…to strengthen your hearts, to be blameless in holiness before our God and Father at the coming of our Lord Jesus –I Thessalonians 3:13
Who, then, is the faithful and prudent servant, whom the master has put in charge of his household to distribute to them their food at the proper time? Blessed is that servant whom his master on his arrival finds doing so. –Matthew 24:45-46
St. Monica waited a LONG time for her son to turn from his wicked ways. But she kept praying and never gave up.
One of the primary causes of doubt about the Christian faith has always been: the Lord Jesus has not come back in glory yet. It has been almost 2,000 years. The skeptics think: He must not be coming back after all.
There are two reasons why this skepticism doesn’t make sense. St. Peter explained the first reason a long time ago:
Do not ignore this one fact, beloved, that with the Lord one day is like a thousand years and a thousand years like one day. The Lord does not delay his promise, as some regard “delay,” but He is patient with you, not wishing that any should perish but that all should come to repentance. (II Peter 3:8)
It is quite ridiculous for us to think that we can grasp the time-frame of God. He perceives all of history, from beginning to end, in a single glance. We cannot begin to understand what is a “long time” for God.
God knows how long the Age of the Church should be. If it will last 100 million years, what business of ours is it to question that? Our job involves the here and now. The length of history is God’s business.

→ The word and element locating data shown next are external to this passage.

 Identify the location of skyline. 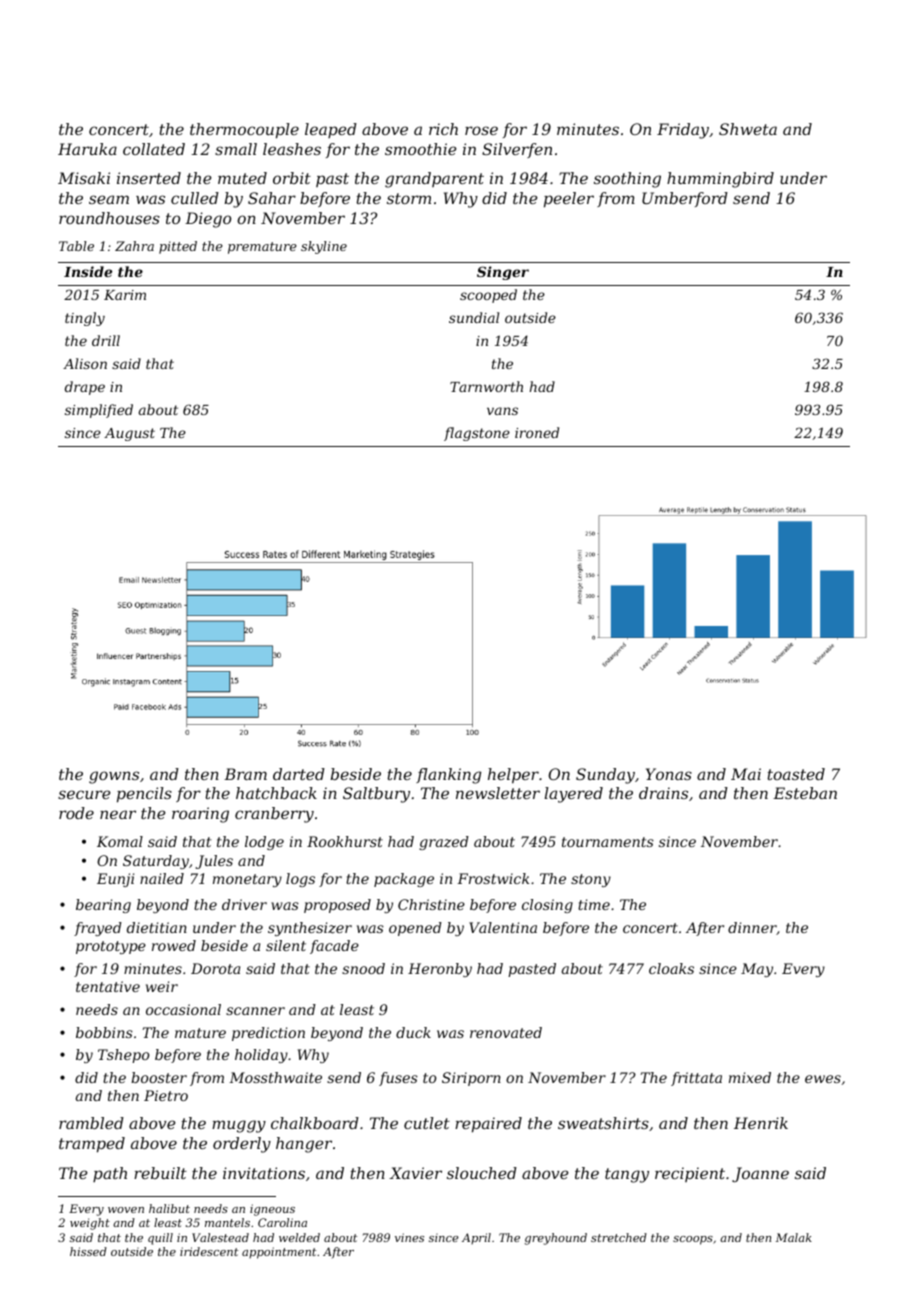
(324, 247).
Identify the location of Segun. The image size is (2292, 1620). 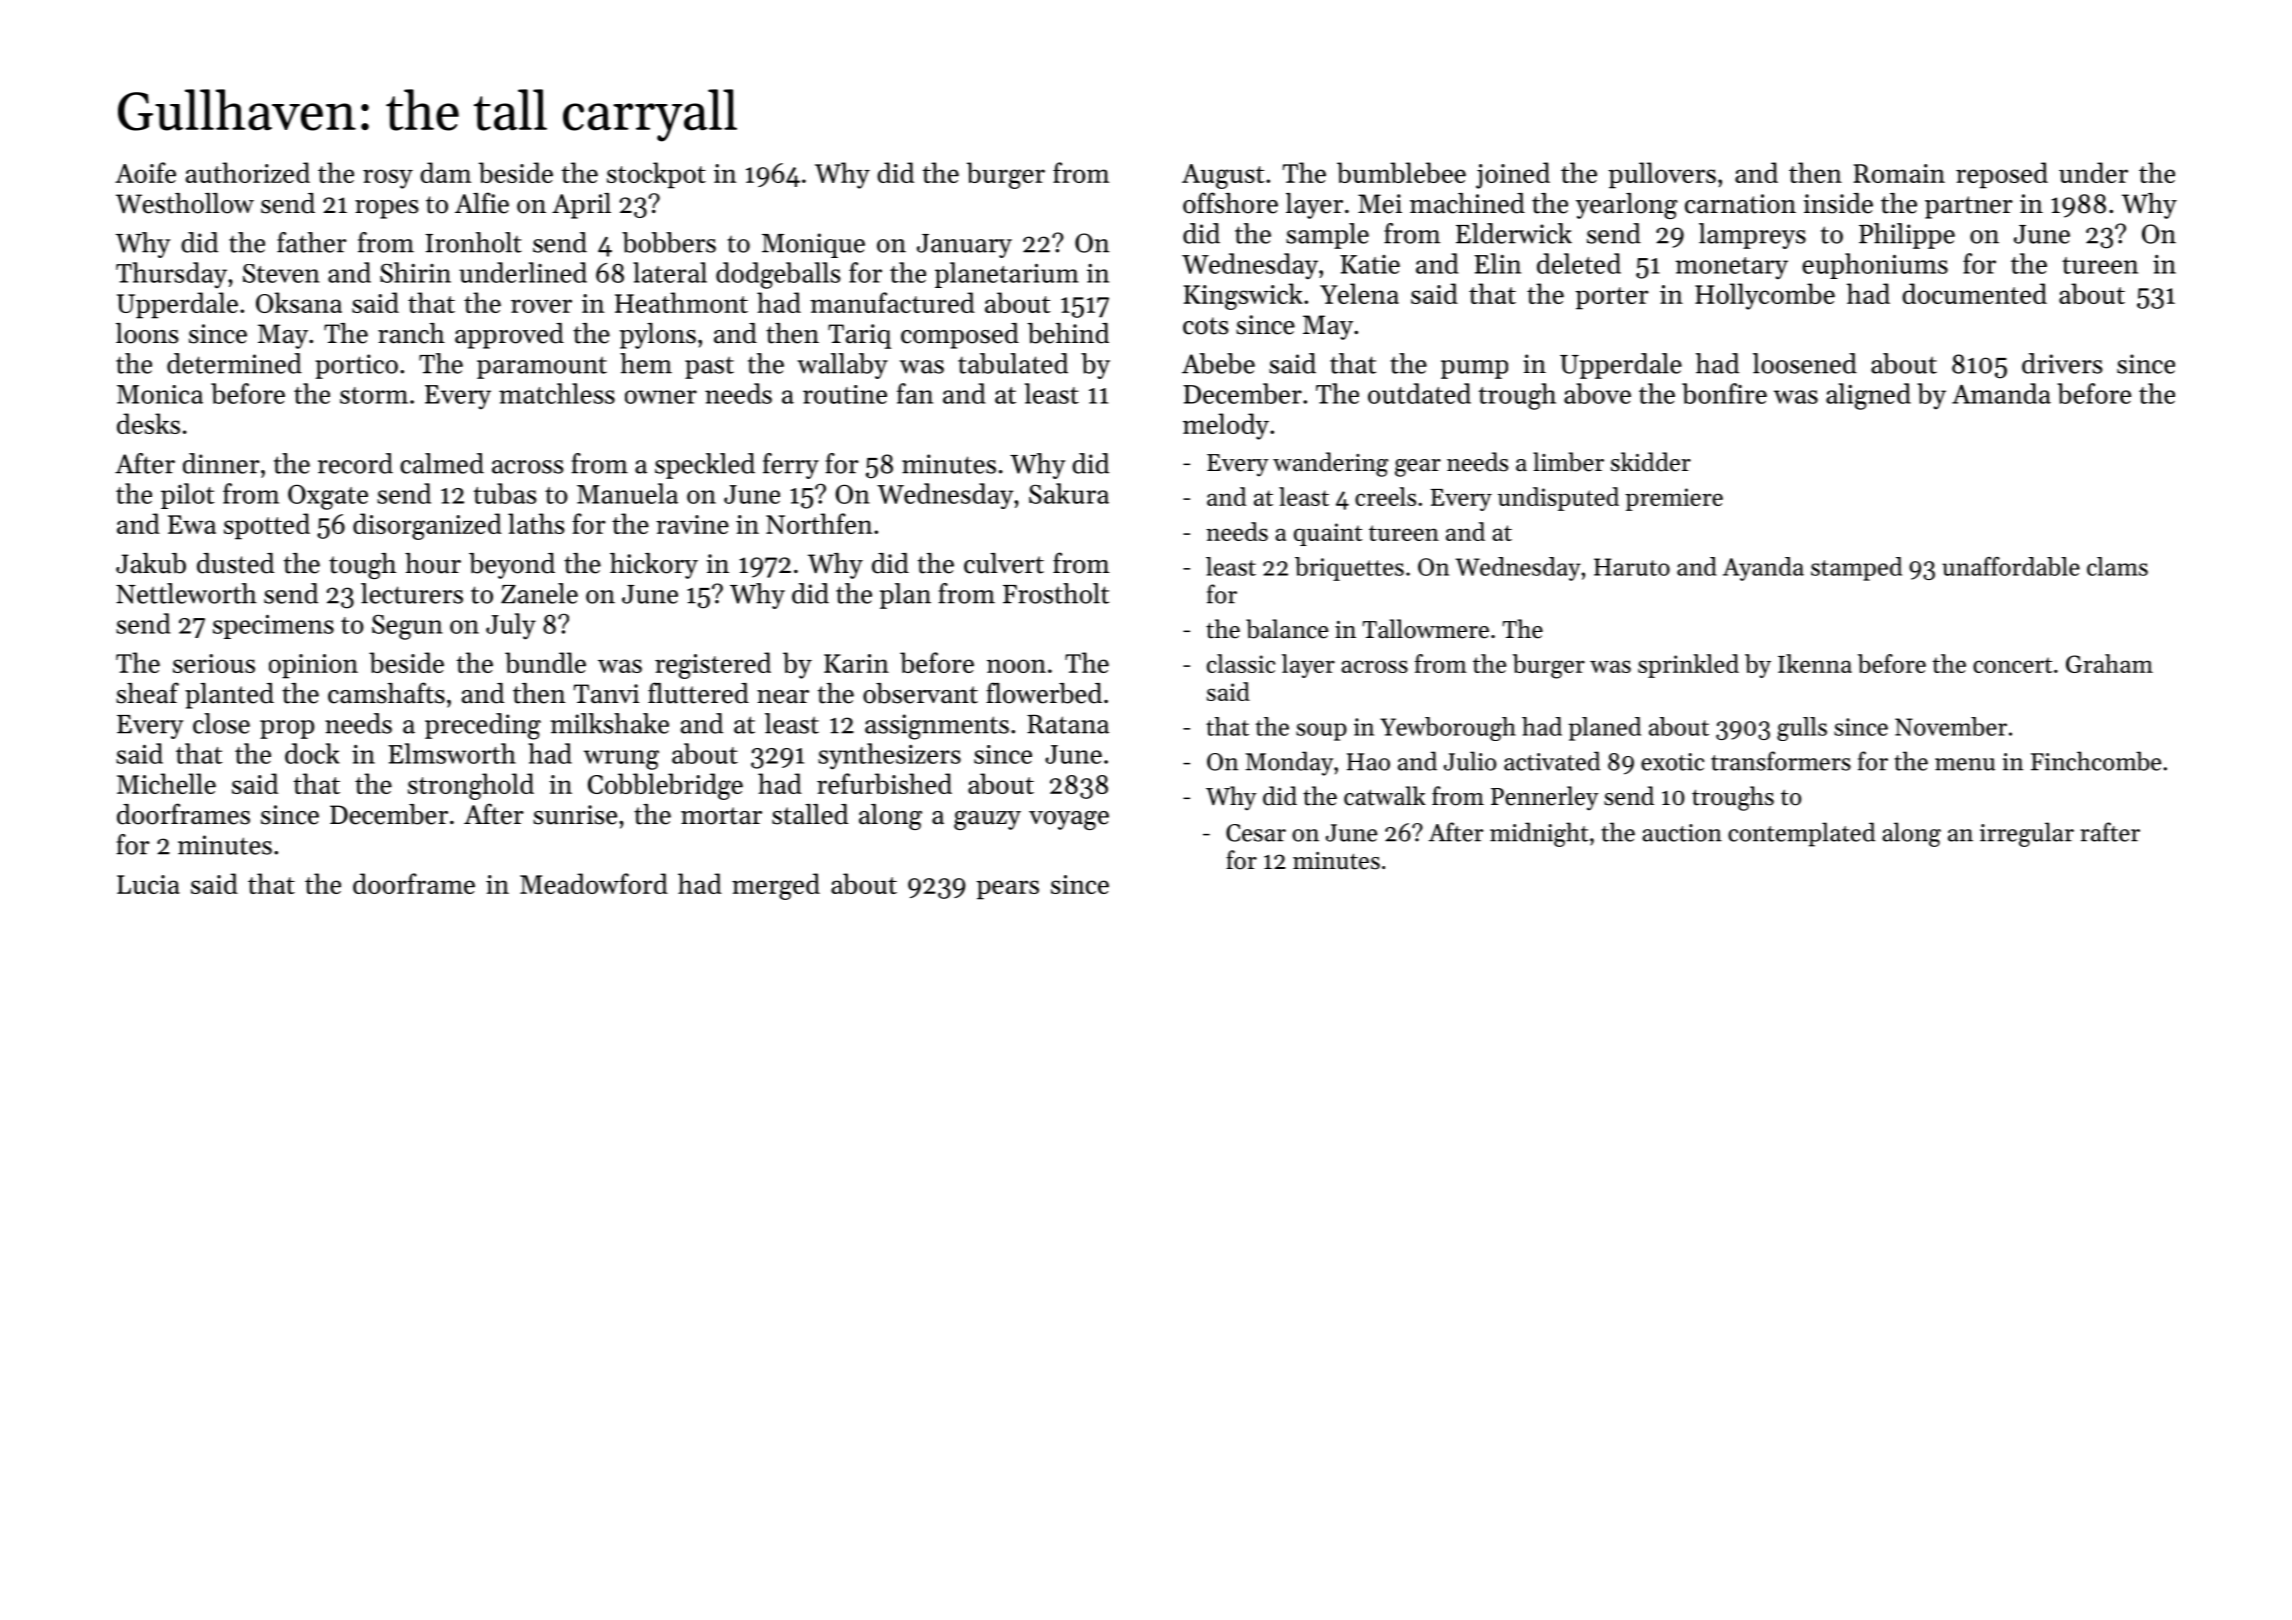
(407, 627).
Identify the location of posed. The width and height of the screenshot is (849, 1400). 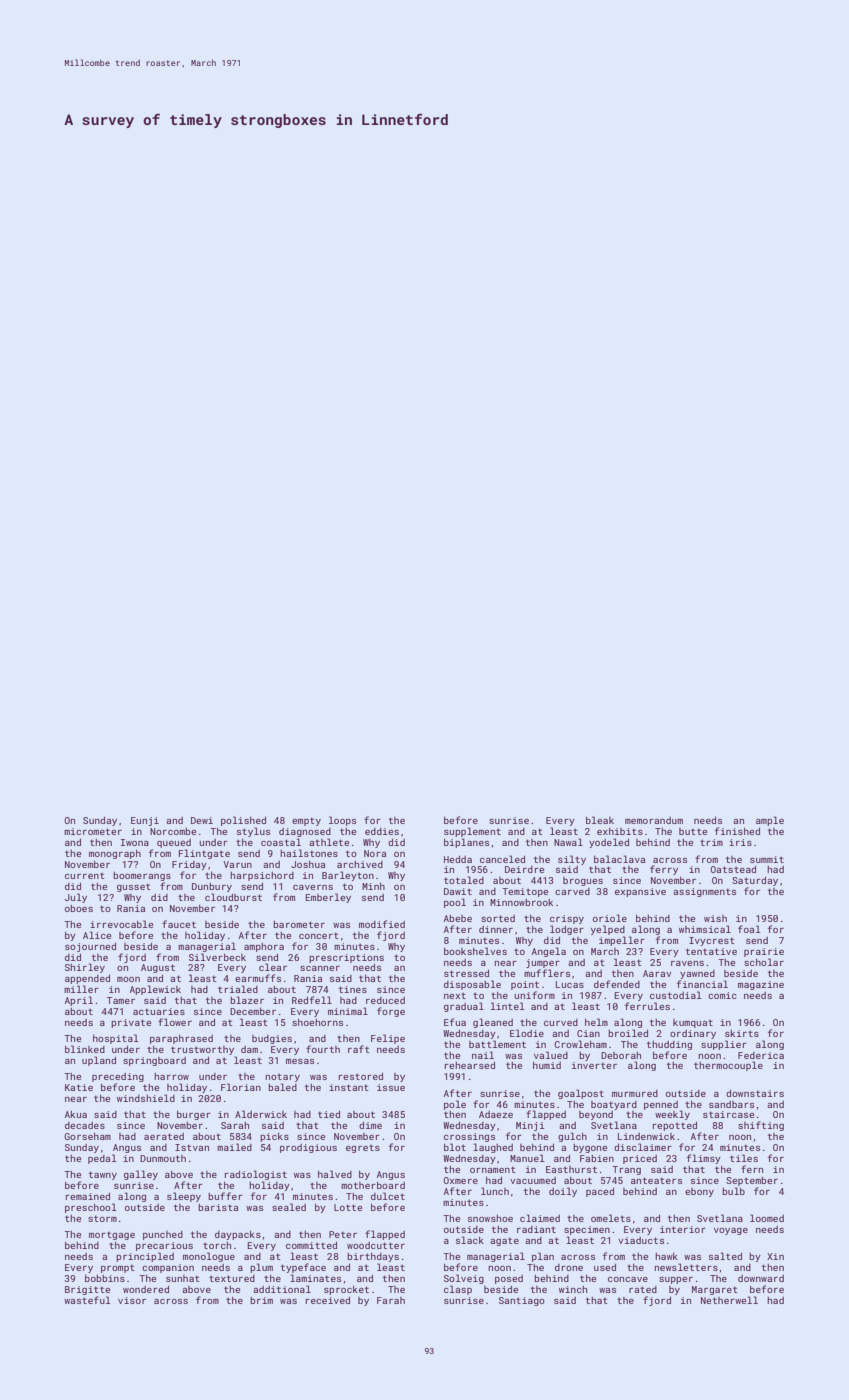
(509, 1279).
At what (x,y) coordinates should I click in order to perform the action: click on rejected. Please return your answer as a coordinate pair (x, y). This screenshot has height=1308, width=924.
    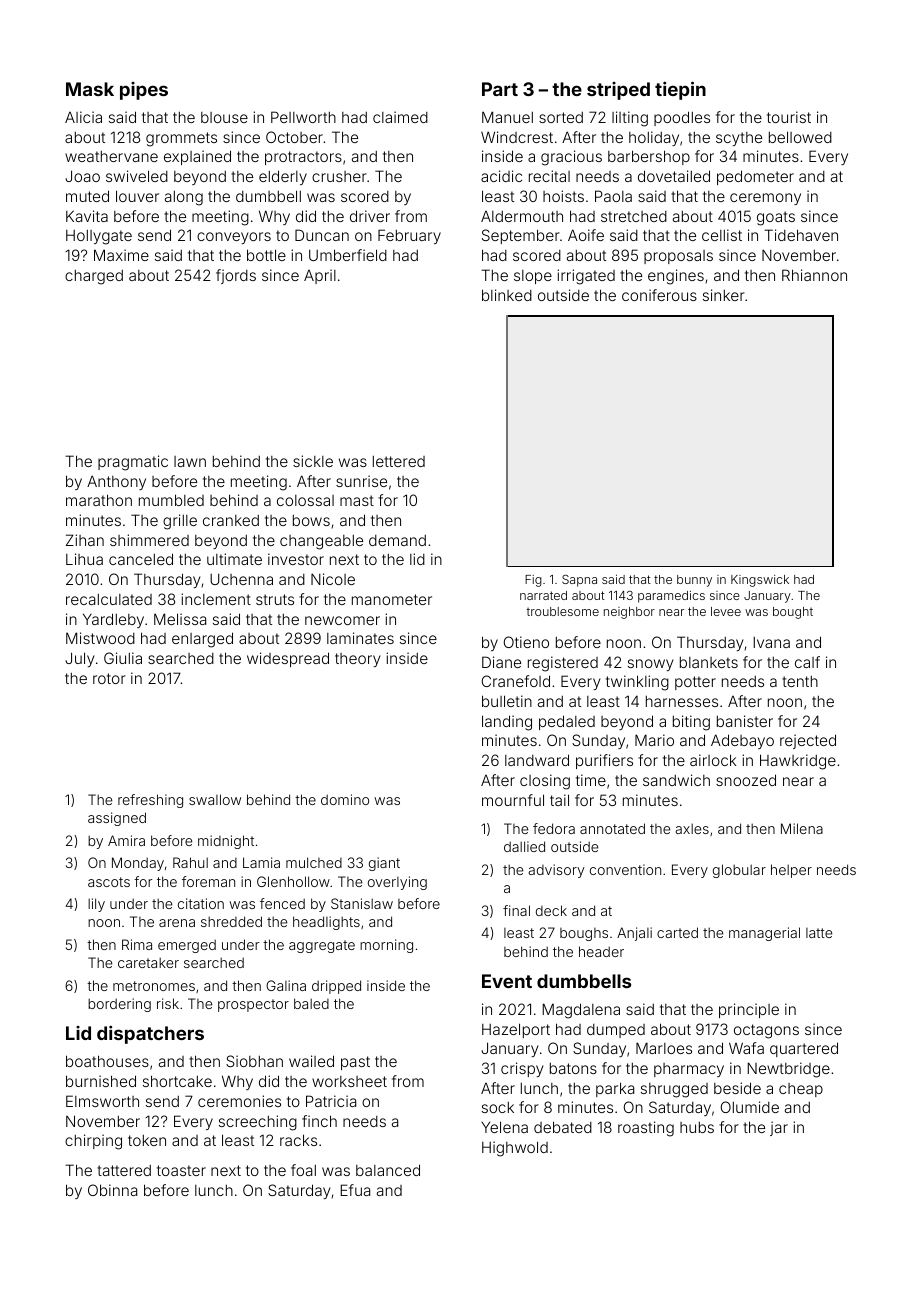
    Looking at the image, I should click on (808, 741).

There is another reason why it makes no sense to doubt that Christ will come again:
People who live their lives waiting for Christ to come again tend to be happy and at peace. IF it were possible to find a happier way of life, then skepticism might make sense.
But the fact is: To “eat, drink, and be merry, for tomorrow we will die,” does NOT make a person happy. In addition to the hangovers, there is the abiding sense of emptiness and dread.
We are made to wait for Christ. When we wait for Him to come, doing what we need to do to be ready–we are as happy as human beings can be in this world.